Chapter 12 Quiz: Cleaning and Preparing Data for Analysis

Instructions: Choose the best answer for each multiple-choice question. For short-answer and code questions, write complete responses. The answer key appears at the end.

Time suggested: 30–40 minutes Total questions: 20


Part A: Multiple Choice (Questions 1–13)

Question 1

You have a DataFrame with a price column. You run df["price"].fillna(df["price"].mean()) but then check df["price"].isna().sum() and see the original count of NaN values. What went wrong?

A) .fillna() only works on integer columns, not float B) .fillna() returns a new Series but does not modify df["price"] — you must assign the result back C) The mean of a column with NaN values is always NaN D) .isna() does not work after .fillna()


Question 2

Which of the following correctly removes duplicate rows while keeping the last occurrence of each duplicate?

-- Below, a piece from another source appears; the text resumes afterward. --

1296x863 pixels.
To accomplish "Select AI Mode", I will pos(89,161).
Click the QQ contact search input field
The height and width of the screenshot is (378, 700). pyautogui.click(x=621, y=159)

A) df.drop_duplicates(keep="last") B) df.drop_duplicates(last=True) C) df.remove_duplicates(keep="last") D) df.deduplicate(keep="last")


Question 3

You call df["category"].map(category_map) where category_map does not include an entry for the value "Uncategorized". What happens to rows where category == "Uncategorized"?

A) They keep the value "Uncategorized" B) They raise a KeyError C) They become NaN D) They are dropped from the DataFrame


Question 4

A column called revenue has values like "$1,234.56"`, `"$987.00", and "$2,100". Which sequence of operations correctly converts this column to float64?

A)

df["revenue"] = pd.to_numeric(df["revenue"])

B)

df["revenue"] = df["revenue"].str.replace("$", "").str.replace(",", "")
df["revenue"] = pd.to_numeric(df["revenue"], errors="coerce")

C)

df["revenue"] = df["revenue"].astype(float)

D)

df["revenue"] = float(df["revenue"])

Question 5

You want to standardize a status column that has 8 different capitalizations of 3 intended values. You want any value NOT in your mapping to become NaN so you can detect mapping gaps. Which method should you use?

A) .str.lower() followed by .str.title() B) .replace() with a dictionary C) .map() with a dictionary D) .fillna() with the most common value


Question 6

Which of the following correctly fills missing values in a region column with forward fill (propagating the last known value forward)?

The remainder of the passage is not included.